Text under study:
☆ ☆ ☆ ☆

Express News Service
BENGALURU: The recent drone attack at the Indian Air Force station in Jammu has not come as a surprise to many who are privy to the country’s security apparatus and intelligence infrastructure. The threat had been swirling in the air for quite a long time now.
“It was known at least a decade ago to the security agencies that unmanned low flying objects drones, or even paragliders could be weaponised by enemy countries to launch an attack against India. But no concrete steps were taken then to control the drone nuisance.
The IAF, at the request of the Ministry of Defence, could have been tasked with surveillance and licensing of drones because they have the expertise. But decisions were taken at the top level in 2015 to hand over the role to the Ministry of Home Affairs, which meant that the police will monitor drones,” said sources, who did not wish to be named.
It is only after the Jammu attack that the Centre is mulling a stringent policy on licensing and use of drones. Sources added that there is “no systematic database yet on how many drones there are in private possession, who owns them; how and for what purpose they are being used. Most drones are manufactured in China and can be easily purchased online,” they added.
Citing several incidents, where reportedly there were “credible inputs” of a drone attack, sources pointed out that just before the 2015 Aero India show here, there were threat perceptions of drone attacks to sabotage the show, which was inaugurated by PM Narendra Modi.

☆ ☆ ☆ ☆

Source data
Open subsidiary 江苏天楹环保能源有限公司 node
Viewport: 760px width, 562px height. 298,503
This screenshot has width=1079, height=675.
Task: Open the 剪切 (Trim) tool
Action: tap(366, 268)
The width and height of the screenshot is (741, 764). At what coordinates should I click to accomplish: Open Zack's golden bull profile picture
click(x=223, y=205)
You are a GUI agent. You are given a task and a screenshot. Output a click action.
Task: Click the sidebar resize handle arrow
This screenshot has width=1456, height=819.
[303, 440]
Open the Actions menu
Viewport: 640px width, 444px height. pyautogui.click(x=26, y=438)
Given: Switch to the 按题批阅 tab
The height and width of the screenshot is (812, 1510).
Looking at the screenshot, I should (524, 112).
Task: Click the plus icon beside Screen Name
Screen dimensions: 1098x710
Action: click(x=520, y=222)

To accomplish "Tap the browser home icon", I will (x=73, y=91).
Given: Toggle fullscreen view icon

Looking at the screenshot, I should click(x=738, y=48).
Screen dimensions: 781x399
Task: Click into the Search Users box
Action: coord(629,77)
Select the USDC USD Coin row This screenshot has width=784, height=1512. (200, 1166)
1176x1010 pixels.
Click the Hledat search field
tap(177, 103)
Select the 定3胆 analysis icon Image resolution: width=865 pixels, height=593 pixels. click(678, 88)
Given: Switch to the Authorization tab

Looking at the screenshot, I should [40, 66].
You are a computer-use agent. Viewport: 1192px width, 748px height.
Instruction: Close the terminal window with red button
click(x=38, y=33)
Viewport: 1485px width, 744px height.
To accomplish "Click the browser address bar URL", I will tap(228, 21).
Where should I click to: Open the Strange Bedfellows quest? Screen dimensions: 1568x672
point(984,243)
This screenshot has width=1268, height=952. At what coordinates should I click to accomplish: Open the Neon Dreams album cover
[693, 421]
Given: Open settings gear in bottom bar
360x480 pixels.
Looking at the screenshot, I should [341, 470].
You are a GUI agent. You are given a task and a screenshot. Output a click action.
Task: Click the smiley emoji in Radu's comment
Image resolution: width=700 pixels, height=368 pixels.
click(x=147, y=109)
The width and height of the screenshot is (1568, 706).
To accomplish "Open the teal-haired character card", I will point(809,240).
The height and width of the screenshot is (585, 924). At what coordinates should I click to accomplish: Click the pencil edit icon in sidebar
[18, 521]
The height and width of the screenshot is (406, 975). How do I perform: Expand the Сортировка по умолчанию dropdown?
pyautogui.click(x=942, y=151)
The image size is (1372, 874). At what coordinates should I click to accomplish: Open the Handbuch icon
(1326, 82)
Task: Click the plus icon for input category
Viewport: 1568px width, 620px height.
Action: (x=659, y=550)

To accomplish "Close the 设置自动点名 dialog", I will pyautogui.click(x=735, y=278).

☆ ☆ ☆ ☆

Description of the task: From the drone security article above, extract everything from "The IAF, at" down to "to be named.".

Solution to this task:
The IAF, at the request of the Ministry of Defence, could have been tasked with surveillance and licensing of drones because they have the expertise. But decisions were taken at the top level in 2015 to hand over the role to the Ministry of Home Affairs, which meant that the police will monitor drones,” said sources, who did not wish to be named.